Collection entries:

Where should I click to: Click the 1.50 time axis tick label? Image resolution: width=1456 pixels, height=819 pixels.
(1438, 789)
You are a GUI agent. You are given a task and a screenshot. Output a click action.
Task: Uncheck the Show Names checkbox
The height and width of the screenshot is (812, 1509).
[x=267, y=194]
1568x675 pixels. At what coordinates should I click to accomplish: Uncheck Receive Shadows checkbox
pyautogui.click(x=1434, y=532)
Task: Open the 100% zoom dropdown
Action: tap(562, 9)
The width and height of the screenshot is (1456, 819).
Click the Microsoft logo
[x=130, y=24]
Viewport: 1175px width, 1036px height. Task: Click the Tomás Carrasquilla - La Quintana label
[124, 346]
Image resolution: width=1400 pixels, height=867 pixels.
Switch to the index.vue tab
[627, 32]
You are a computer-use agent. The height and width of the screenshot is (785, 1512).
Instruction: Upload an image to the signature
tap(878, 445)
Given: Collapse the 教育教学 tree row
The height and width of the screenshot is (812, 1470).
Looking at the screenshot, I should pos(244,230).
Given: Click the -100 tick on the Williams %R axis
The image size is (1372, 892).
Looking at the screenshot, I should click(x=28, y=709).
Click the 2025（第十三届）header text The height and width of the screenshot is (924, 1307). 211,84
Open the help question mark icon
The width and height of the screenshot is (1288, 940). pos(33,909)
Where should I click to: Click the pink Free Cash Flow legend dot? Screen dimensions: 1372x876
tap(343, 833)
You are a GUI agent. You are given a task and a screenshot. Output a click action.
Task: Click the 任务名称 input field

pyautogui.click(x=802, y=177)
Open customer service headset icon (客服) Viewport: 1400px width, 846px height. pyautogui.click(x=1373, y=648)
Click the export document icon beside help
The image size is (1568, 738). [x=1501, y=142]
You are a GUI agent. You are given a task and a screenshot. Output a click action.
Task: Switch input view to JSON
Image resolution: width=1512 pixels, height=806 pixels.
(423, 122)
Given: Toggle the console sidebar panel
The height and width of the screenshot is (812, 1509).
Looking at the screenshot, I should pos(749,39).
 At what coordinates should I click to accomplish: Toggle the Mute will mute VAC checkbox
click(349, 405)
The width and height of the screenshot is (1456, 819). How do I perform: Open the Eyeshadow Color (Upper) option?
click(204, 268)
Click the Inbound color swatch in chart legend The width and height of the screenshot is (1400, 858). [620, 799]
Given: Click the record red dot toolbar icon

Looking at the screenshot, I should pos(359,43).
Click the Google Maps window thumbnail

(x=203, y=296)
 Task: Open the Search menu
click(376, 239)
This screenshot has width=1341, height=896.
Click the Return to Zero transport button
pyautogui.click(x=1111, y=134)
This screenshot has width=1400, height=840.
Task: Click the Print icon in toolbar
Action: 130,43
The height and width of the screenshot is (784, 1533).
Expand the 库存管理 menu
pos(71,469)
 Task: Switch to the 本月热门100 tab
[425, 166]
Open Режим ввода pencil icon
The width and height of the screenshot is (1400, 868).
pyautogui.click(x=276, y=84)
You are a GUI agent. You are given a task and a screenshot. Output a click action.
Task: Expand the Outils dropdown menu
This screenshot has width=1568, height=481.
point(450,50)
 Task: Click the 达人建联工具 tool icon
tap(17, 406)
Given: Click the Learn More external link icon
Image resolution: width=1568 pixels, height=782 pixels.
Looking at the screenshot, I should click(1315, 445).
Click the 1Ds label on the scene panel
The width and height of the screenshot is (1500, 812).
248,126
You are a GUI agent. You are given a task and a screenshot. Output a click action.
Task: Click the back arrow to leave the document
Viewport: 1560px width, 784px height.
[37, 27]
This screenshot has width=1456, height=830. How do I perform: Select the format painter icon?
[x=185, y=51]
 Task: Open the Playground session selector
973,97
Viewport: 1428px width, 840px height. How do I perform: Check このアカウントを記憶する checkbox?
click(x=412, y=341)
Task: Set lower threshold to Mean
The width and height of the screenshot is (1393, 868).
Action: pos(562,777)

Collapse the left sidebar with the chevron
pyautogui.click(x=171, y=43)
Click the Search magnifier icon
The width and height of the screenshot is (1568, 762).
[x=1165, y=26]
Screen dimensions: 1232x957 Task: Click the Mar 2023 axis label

* Exercise *
Repeat the records above in full, character for character.

* Output of the task *
Where should I click to: Click the 1.50 time axis tick label? Image resolution: width=1456 pixels, height=819 pixels.
(1438, 789)
You are a GUI agent. You are given a task and a screenshot. Output a click action.
Task: Uncheck the Show Names checkbox
The height and width of the screenshot is (812, 1509).
[x=267, y=194]
1568x675 pixels. At what coordinates should I click to accomplish: Uncheck Receive Shadows checkbox
pyautogui.click(x=1434, y=532)
Task: Open the 100% zoom dropdown
Action: tap(562, 9)
The width and height of the screenshot is (1456, 819).
Click the Microsoft logo
[x=130, y=24]
Viewport: 1175px width, 1036px height. Task: Click the Tomás Carrasquilla - La Quintana label
[124, 346]
Image resolution: width=1400 pixels, height=867 pixels.
Switch to the index.vue tab
[627, 32]
You are a computer-use agent. The height and width of the screenshot is (785, 1512).
Instruction: Upload an image to the signature
tap(878, 445)
Given: Collapse the 教育教学 tree row
The height and width of the screenshot is (812, 1470).
Looking at the screenshot, I should pos(244,230).
Given: Click the -100 tick on the Williams %R axis
The image size is (1372, 892).
Looking at the screenshot, I should click(x=28, y=709).
Click the 2025（第十三届）header text The height and width of the screenshot is (924, 1307). 211,84
Open the help question mark icon
The width and height of the screenshot is (1288, 940). pos(33,909)
Where should I click to: Click the pink Free Cash Flow legend dot? Screen dimensions: 1372x876
tap(343, 833)
You are a GUI agent. You are given a task and a screenshot. Output a click action.
Task: Click the 任务名称 input field

pyautogui.click(x=802, y=177)
Open customer service headset icon (客服) Viewport: 1400px width, 846px height. pyautogui.click(x=1373, y=648)
Click the export document icon beside help
The image size is (1568, 738). [x=1501, y=142]
You are a GUI agent. You are given a task and a screenshot. Output a click action.
Task: Switch input view to JSON
Image resolution: width=1512 pixels, height=806 pixels.
(423, 122)
Given: Toggle the console sidebar panel
The height and width of the screenshot is (812, 1509).
Looking at the screenshot, I should pos(749,39).
 At what coordinates should I click to accomplish: Toggle the Mute will mute VAC checkbox
click(349, 405)
The width and height of the screenshot is (1456, 819). How do I perform: Open the Eyeshadow Color (Upper) option?
click(204, 268)
Click the Inbound color swatch in chart legend The width and height of the screenshot is (1400, 858). [620, 799]
Given: Click the record red dot toolbar icon

Looking at the screenshot, I should pos(359,43).
Click the Google Maps window thumbnail

(x=203, y=296)
 Task: Open the Search menu
click(376, 239)
This screenshot has width=1341, height=896.
Click the Return to Zero transport button
pyautogui.click(x=1111, y=134)
This screenshot has width=1400, height=840.
Task: Click the Print icon in toolbar
Action: 130,43
The height and width of the screenshot is (784, 1533).
Expand the 库存管理 menu
pos(71,469)
 Task: Switch to the 本月热门100 tab
[425, 166]
Open Режим ввода pencil icon
The width and height of the screenshot is (1400, 868).
pyautogui.click(x=276, y=84)
You are a GUI agent. You are given a task and a screenshot. Output a click action.
Task: Expand the Outils dropdown menu
This screenshot has width=1568, height=481.
point(450,50)
 Task: Click the 达人建联工具 tool icon
tap(17, 406)
Given: Click the Learn More external link icon
Image resolution: width=1568 pixels, height=782 pixels.
Looking at the screenshot, I should click(1315, 445).
Click the 1Ds label on the scene panel
The width and height of the screenshot is (1500, 812).
248,126
You are a GUI agent. You are given a task and a screenshot. Output a click action.
Task: Click the back arrow to leave the document
Viewport: 1560px width, 784px height.
[37, 27]
This screenshot has width=1456, height=830. How do I perform: Select the format painter icon?
[x=185, y=51]
 Task: Open the Playground session selector
973,97
Viewport: 1428px width, 840px height. How do I perform: Check このアカウントを記憶する checkbox?
click(x=412, y=341)
Task: Set lower threshold to Mean
The width and height of the screenshot is (1393, 868).
Action: pos(562,777)

Collapse the left sidebar with the chevron
pyautogui.click(x=171, y=43)
Click the Search magnifier icon
The width and height of the screenshot is (1568, 762).
[x=1165, y=26]
Screen dimensions: 1232x957 Task: Click the Mar 2023 axis label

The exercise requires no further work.